Work request: Print the complete listing so that it matches the original exactly.

(Beginning of Task data)

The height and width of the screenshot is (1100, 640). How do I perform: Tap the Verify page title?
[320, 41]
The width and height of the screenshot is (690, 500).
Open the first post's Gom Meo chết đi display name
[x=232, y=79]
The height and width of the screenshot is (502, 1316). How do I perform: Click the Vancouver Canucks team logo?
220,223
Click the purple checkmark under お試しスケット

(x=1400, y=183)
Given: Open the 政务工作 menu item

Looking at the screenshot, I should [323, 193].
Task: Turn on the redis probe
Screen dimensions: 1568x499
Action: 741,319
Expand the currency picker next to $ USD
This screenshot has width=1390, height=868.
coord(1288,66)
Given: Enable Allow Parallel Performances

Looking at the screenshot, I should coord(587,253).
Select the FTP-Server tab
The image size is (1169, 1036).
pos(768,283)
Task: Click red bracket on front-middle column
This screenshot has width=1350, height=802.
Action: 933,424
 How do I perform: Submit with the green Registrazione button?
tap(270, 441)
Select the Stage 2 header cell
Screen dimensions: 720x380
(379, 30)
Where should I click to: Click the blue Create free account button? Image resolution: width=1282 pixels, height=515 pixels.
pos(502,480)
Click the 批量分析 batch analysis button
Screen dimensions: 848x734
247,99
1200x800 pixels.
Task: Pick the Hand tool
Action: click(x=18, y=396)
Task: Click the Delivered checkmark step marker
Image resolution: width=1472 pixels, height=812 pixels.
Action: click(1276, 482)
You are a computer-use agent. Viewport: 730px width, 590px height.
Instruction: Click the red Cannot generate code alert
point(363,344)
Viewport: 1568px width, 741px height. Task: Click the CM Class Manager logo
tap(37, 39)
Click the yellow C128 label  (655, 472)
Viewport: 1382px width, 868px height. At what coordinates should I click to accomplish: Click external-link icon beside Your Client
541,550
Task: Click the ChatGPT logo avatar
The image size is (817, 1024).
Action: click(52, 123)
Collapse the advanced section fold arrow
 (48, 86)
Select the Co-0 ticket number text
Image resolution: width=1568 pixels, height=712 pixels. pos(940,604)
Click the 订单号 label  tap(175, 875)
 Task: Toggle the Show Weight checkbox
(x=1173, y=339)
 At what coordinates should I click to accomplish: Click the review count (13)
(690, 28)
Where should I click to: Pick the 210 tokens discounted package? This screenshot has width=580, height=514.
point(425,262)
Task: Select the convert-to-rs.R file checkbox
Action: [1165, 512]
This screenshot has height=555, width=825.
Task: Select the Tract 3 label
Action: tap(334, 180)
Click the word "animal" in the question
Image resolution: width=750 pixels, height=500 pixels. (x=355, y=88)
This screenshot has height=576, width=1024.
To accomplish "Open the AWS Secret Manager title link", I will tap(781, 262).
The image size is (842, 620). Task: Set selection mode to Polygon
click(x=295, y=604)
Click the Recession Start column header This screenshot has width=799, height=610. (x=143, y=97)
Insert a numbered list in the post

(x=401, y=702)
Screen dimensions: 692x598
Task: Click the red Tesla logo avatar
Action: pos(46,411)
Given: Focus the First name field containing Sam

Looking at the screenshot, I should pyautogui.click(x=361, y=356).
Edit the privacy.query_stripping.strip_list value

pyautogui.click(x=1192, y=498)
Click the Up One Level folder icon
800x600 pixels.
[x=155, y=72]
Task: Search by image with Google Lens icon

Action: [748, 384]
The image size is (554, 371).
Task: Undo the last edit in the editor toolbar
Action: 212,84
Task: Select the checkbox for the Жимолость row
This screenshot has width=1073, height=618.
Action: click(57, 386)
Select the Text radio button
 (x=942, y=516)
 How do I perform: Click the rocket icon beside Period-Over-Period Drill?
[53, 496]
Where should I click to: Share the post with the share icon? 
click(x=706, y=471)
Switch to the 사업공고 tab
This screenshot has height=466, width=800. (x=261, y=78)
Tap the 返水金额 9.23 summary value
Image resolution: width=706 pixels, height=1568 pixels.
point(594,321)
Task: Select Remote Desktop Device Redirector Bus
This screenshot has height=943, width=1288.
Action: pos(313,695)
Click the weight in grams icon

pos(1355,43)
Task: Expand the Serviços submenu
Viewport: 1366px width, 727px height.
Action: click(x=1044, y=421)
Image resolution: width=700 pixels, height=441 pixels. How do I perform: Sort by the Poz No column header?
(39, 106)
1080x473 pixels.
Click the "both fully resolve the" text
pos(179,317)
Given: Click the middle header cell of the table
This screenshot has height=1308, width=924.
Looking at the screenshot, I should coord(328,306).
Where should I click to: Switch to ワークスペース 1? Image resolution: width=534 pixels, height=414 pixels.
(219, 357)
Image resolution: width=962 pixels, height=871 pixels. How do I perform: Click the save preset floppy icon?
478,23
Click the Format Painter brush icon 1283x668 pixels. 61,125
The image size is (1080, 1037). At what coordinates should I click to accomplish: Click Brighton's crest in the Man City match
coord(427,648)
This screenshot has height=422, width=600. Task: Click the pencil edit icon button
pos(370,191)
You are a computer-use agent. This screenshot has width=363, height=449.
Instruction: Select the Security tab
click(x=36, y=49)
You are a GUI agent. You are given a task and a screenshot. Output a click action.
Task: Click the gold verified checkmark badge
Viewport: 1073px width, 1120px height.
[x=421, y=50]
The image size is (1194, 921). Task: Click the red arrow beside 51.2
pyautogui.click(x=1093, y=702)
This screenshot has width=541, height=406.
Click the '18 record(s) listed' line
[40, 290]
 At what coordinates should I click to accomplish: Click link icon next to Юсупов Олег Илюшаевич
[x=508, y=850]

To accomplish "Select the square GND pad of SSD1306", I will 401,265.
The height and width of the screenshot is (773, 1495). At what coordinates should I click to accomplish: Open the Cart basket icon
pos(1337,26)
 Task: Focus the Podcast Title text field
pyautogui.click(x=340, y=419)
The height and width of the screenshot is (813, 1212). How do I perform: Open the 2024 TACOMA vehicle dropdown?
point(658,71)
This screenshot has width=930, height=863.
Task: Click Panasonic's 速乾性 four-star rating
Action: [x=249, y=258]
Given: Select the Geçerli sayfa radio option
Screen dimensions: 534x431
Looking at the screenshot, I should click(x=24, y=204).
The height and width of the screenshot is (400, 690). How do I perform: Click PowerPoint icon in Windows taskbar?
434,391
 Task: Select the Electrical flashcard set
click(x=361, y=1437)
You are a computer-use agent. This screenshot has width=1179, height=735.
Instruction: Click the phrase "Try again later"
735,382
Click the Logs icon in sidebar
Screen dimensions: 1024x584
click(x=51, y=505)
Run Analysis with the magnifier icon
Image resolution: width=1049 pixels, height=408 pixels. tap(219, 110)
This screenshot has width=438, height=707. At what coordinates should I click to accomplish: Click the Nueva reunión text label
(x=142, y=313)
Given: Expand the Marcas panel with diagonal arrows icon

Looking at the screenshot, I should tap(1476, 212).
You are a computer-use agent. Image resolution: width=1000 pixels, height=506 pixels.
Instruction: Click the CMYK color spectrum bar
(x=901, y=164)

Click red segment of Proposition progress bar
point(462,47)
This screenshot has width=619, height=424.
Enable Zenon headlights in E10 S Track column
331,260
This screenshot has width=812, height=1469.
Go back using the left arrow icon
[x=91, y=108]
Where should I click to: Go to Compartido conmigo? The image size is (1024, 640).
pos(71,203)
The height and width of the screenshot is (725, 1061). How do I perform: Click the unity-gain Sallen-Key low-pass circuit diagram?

(End of Task data)

Solution for this task:
The height and width of the screenshot is (1100, 640). How do I perform: Tap the Verify page title?
[320, 41]
The width and height of the screenshot is (690, 500).
Open the first post's Gom Meo chết đi display name
[x=232, y=79]
The height and width of the screenshot is (502, 1316). How do I perform: Click the Vancouver Canucks team logo?
220,223
Click the purple checkmark under お試しスケット

(x=1400, y=183)
Given: Open the 政务工作 menu item

Looking at the screenshot, I should [323, 193].
Task: Turn on the redis probe
Screen dimensions: 1568x499
Action: 741,319
Expand the currency picker next to $ USD
This screenshot has width=1390, height=868.
coord(1288,66)
Given: Enable Allow Parallel Performances

Looking at the screenshot, I should coord(587,253).
Select the FTP-Server tab
The image size is (1169, 1036).
pos(768,283)
Task: Click red bracket on front-middle column
This screenshot has width=1350, height=802.
Action: 933,424
 How do I perform: Submit with the green Registrazione button?
tap(270, 441)
Select the Stage 2 header cell
Screen dimensions: 720x380
(379, 30)
Where should I click to: Click the blue Create free account button? Image resolution: width=1282 pixels, height=515 pixels.
pos(502,480)
Click the 批量分析 batch analysis button
Screen dimensions: 848x734
247,99
1200x800 pixels.
Task: Pick the Hand tool
Action: click(x=18, y=396)
Task: Click the Delivered checkmark step marker
Image resolution: width=1472 pixels, height=812 pixels.
Action: click(1276, 482)
You are a computer-use agent. Viewport: 730px width, 590px height.
Instruction: Click the red Cannot generate code alert
point(363,344)
Viewport: 1568px width, 741px height. Task: Click the CM Class Manager logo
tap(37, 39)
Click the yellow C128 label  (655, 472)
Viewport: 1382px width, 868px height. At what coordinates should I click to accomplish: Click external-link icon beside Your Client
541,550
Task: Click the ChatGPT logo avatar
The image size is (817, 1024).
Action: click(52, 123)
Collapse the advanced section fold arrow
 (48, 86)
Select the Co-0 ticket number text
Image resolution: width=1568 pixels, height=712 pixels. pos(940,604)
Click the 订单号 label  tap(175, 875)
 Task: Toggle the Show Weight checkbox
(x=1173, y=339)
 At what coordinates should I click to accomplish: Click the review count (13)
(690, 28)
Where should I click to: Pick the 210 tokens discounted package? This screenshot has width=580, height=514.
point(425,262)
Task: Select the convert-to-rs.R file checkbox
Action: [1165, 512]
This screenshot has height=555, width=825.
Task: Select the Tract 3 label
Action: tap(334, 180)
Click the word "animal" in the question
Image resolution: width=750 pixels, height=500 pixels. (x=355, y=88)
This screenshot has height=576, width=1024.
To accomplish "Open the AWS Secret Manager title link", I will tap(781, 262).
The image size is (842, 620). Task: Set selection mode to Polygon
click(x=295, y=604)
Click the Recession Start column header This screenshot has width=799, height=610. (x=143, y=97)
Insert a numbered list in the post

(x=401, y=702)
Screen dimensions: 692x598
Task: Click the red Tesla logo avatar
Action: pos(46,411)
Given: Focus the First name field containing Sam

Looking at the screenshot, I should pyautogui.click(x=361, y=356).
Edit the privacy.query_stripping.strip_list value

pyautogui.click(x=1192, y=498)
Click the Up One Level folder icon
800x600 pixels.
[x=155, y=72]
Task: Search by image with Google Lens icon

Action: [748, 384]
The image size is (554, 371).
Task: Undo the last edit in the editor toolbar
Action: 212,84
Task: Select the checkbox for the Жимолость row
This screenshot has width=1073, height=618.
Action: click(57, 386)
Select the Text radio button
 (x=942, y=516)
 How do I perform: Click the rocket icon beside Period-Over-Period Drill?
[53, 496]
Where should I click to: Share the post with the share icon? 
click(x=706, y=471)
Switch to the 사업공고 tab
This screenshot has height=466, width=800. (x=261, y=78)
Tap the 返水金额 9.23 summary value
Image resolution: width=706 pixels, height=1568 pixels.
point(594,321)
Task: Select Remote Desktop Device Redirector Bus
This screenshot has height=943, width=1288.
Action: pos(313,695)
Click the weight in grams icon

pos(1355,43)
Task: Expand the Serviços submenu
Viewport: 1366px width, 727px height.
Action: click(x=1044, y=421)
Image resolution: width=700 pixels, height=441 pixels. How do I perform: Sort by the Poz No column header?
(39, 106)
1080x473 pixels.
Click the "both fully resolve the" text
pos(179,317)
Given: Click the middle header cell of the table
This screenshot has height=1308, width=924.
Looking at the screenshot, I should coord(328,306).
Where should I click to: Switch to ワークスペース 1? Image resolution: width=534 pixels, height=414 pixels.
(219, 357)
Image resolution: width=962 pixels, height=871 pixels. How do I perform: Click the save preset floppy icon?
478,23
Click the Format Painter brush icon 1283x668 pixels. 61,125
The image size is (1080, 1037). At what coordinates should I click to accomplish: Click Brighton's crest in the Man City match
coord(427,648)
This screenshot has height=422, width=600. Task: Click the pencil edit icon button
pos(370,191)
You are a computer-use agent. This screenshot has width=363, height=449.
Instruction: Select the Security tab
click(x=36, y=49)
You are a GUI agent. You are given a task and a screenshot. Output a click action.
Task: Click the gold verified checkmark badge
Viewport: 1073px width, 1120px height.
[x=421, y=50]
The image size is (1194, 921). Task: Click the red arrow beside 51.2
pyautogui.click(x=1093, y=702)
This screenshot has width=541, height=406.
Click the '18 record(s) listed' line
[40, 290]
 At what coordinates should I click to accomplish: Click link icon next to Юсупов Олег Илюшаевич
[x=508, y=850]

To accomplish "Select the square GND pad of SSD1306", I will 401,265.
The height and width of the screenshot is (773, 1495). At what coordinates should I click to accomplish: Open the Cart basket icon
pos(1337,26)
 Task: Focus the Podcast Title text field
pyautogui.click(x=340, y=419)
The height and width of the screenshot is (813, 1212). How do I perform: Open the 2024 TACOMA vehicle dropdown?
point(658,71)
This screenshot has width=930, height=863.
Task: Click Panasonic's 速乾性 four-star rating
Action: [x=249, y=258]
Given: Select the Geçerli sayfa radio option
Screen dimensions: 534x431
Looking at the screenshot, I should click(x=24, y=204).
The height and width of the screenshot is (400, 690). How do I perform: Click PowerPoint icon in Windows taskbar?
434,391
 Task: Select the Electrical flashcard set
click(x=361, y=1437)
You are a computer-use agent. This screenshot has width=1179, height=735.
Instruction: Click the phrase "Try again later"
735,382
Click the Logs icon in sidebar
Screen dimensions: 1024x584
click(x=51, y=505)
Run Analysis with the magnifier icon
Image resolution: width=1049 pixels, height=408 pixels. tap(219, 110)
This screenshot has width=438, height=707. At what coordinates should I click to accomplish: Click the Nueva reunión text label
(x=142, y=313)
Given: Expand the Marcas panel with diagonal arrows icon

Looking at the screenshot, I should tap(1476, 212).
You are a computer-use agent. Image resolution: width=1000 pixels, height=506 pixels.
Instruction: Click the CMYK color spectrum bar
(x=901, y=164)

Click red segment of Proposition progress bar
point(462,47)
This screenshot has width=619, height=424.
Enable Zenon headlights in E10 S Track column
331,260
This screenshot has width=812, height=1469.
Go back using the left arrow icon
[x=91, y=108]
Where should I click to: Go to Compartido conmigo? The image size is (1024, 640).
pos(71,203)
The height and width of the screenshot is (725, 1061). How do I perform: Click the unity-gain Sallen-Key low-pass circuit diagram?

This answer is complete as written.